_Brief_
Would you copy all lines in the data that contain the word "agent"?

Dataset records:
******************************

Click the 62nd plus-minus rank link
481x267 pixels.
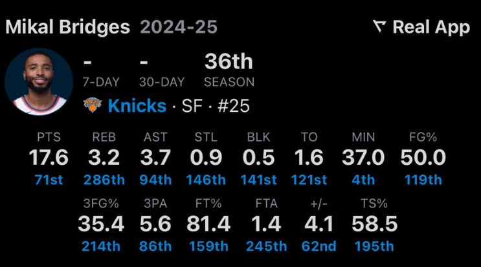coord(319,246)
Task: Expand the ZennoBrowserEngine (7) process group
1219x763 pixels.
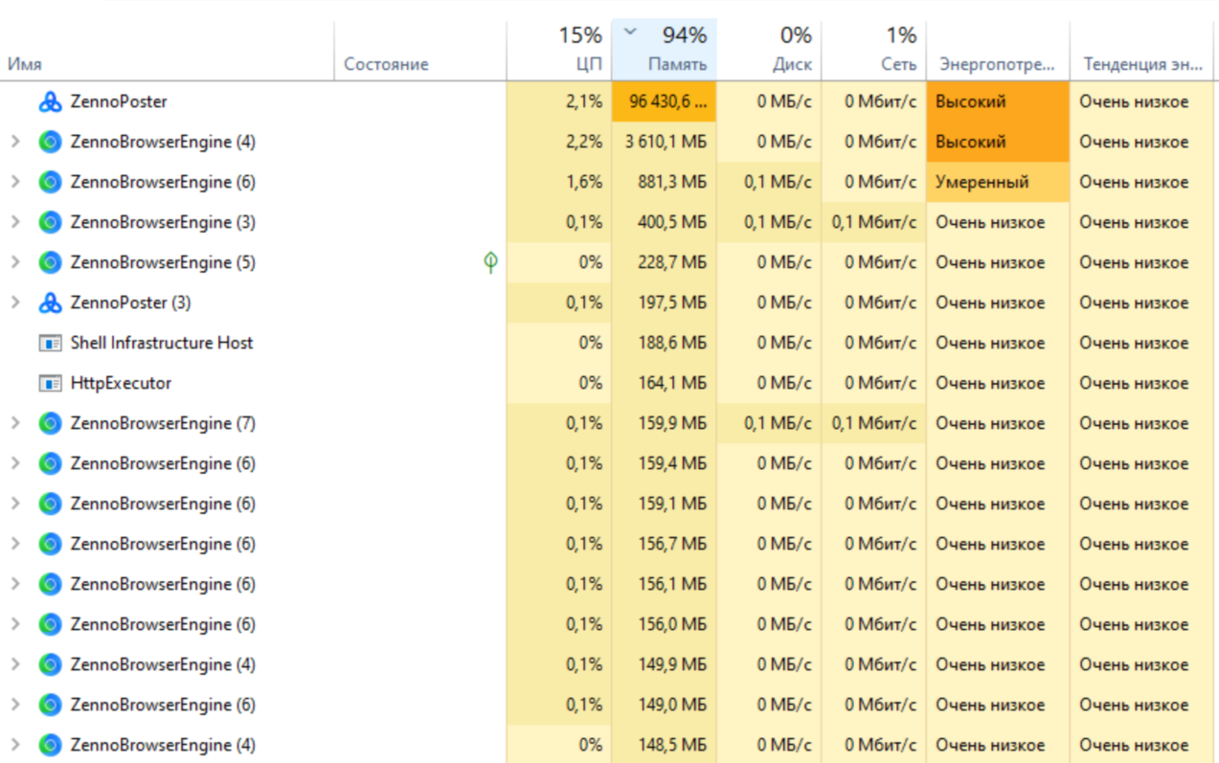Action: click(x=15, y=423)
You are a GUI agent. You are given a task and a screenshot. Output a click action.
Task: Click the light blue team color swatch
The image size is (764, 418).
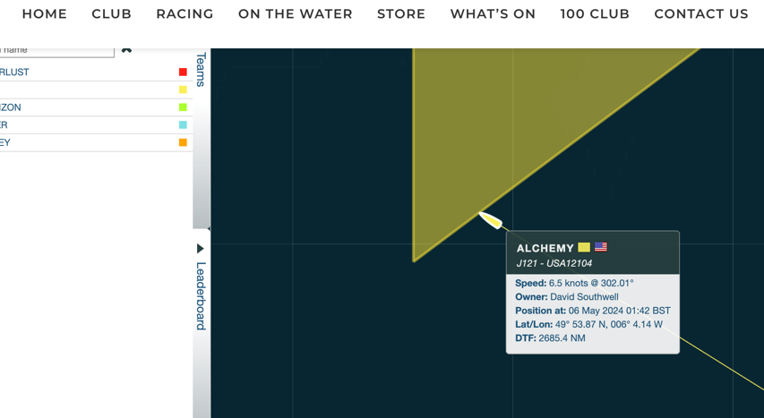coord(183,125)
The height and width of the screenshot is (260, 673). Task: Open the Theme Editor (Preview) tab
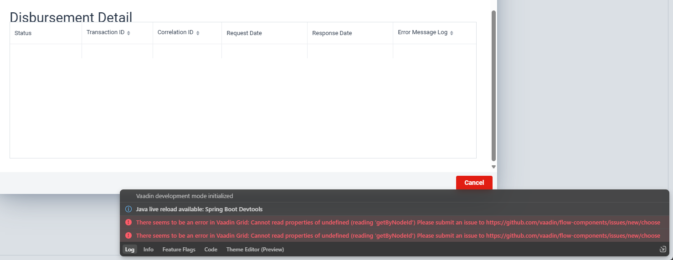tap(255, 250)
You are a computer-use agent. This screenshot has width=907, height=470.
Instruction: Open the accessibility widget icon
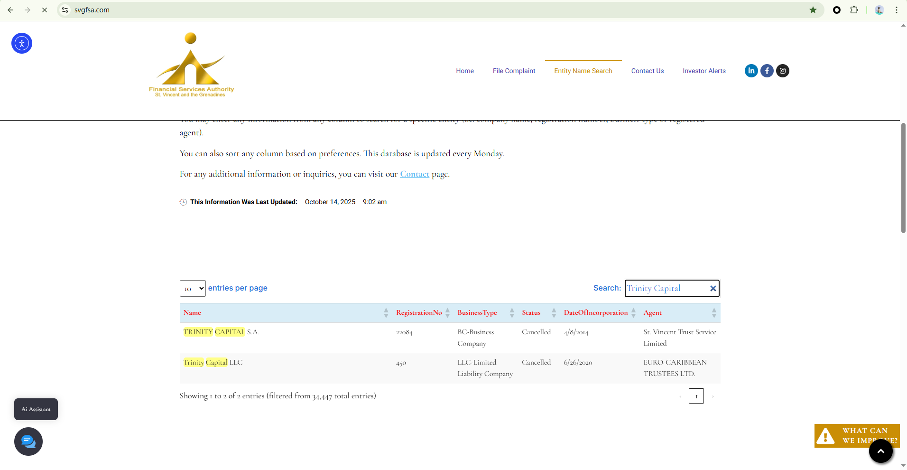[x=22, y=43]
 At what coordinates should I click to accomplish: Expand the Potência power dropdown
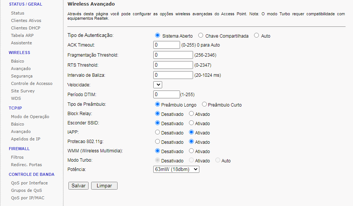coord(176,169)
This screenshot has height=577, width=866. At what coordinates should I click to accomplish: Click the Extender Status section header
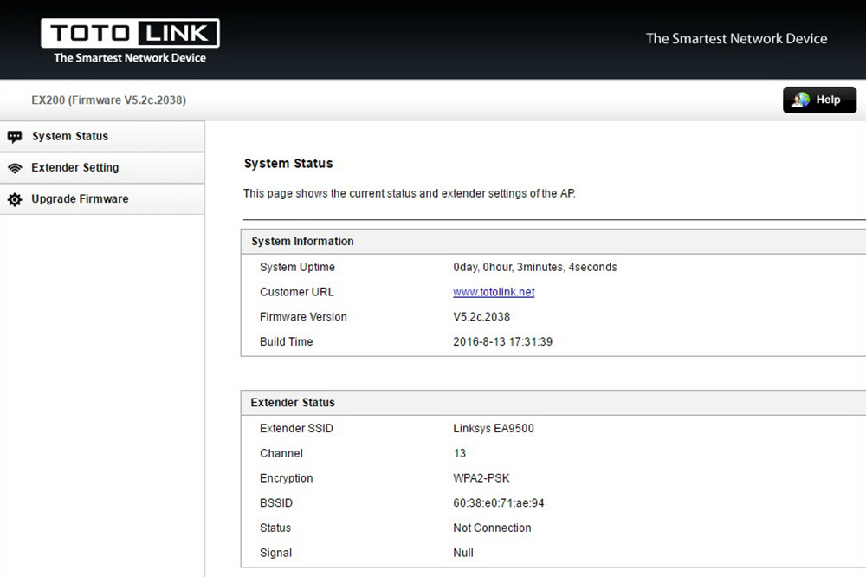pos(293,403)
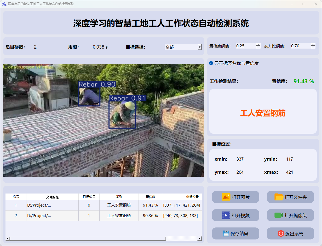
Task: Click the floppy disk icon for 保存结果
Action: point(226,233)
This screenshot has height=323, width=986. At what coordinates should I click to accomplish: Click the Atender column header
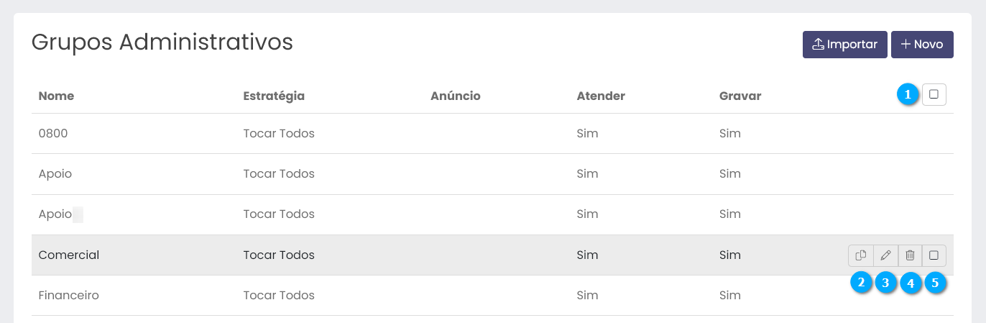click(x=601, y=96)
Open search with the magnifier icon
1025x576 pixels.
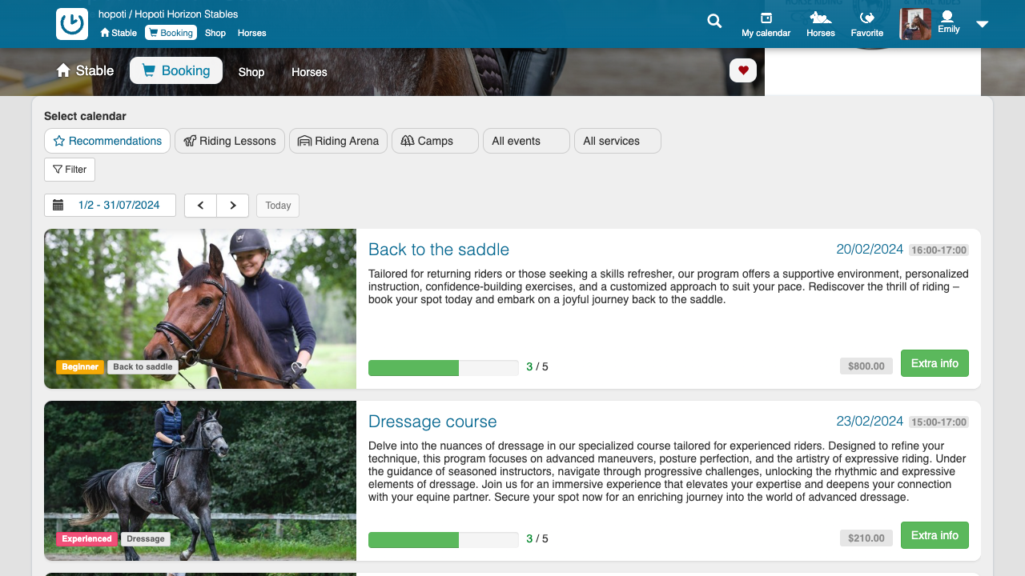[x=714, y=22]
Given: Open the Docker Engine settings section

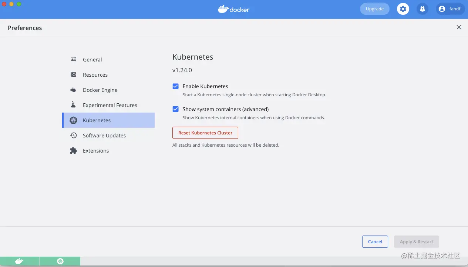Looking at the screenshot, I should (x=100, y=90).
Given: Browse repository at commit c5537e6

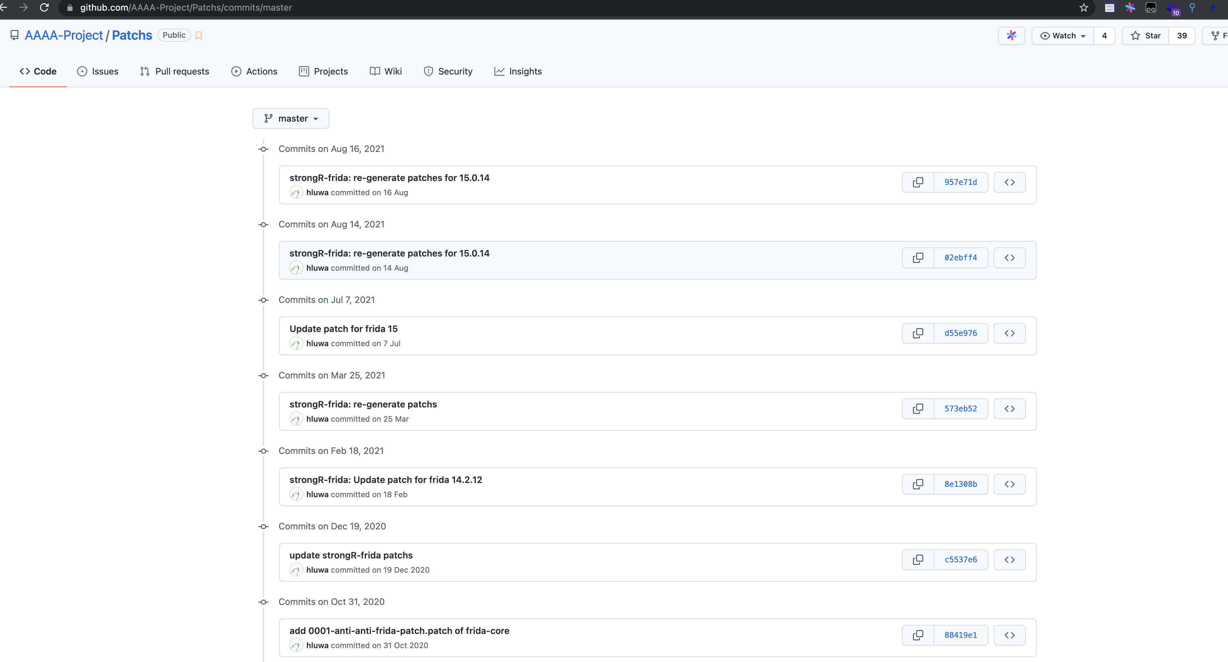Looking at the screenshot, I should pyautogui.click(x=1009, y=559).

******************************

_Solved problem_
You are a GUI agent. You are given a task and a screenshot. Output a click action.
You are a computer-use agent. This screenshot has width=907, height=470.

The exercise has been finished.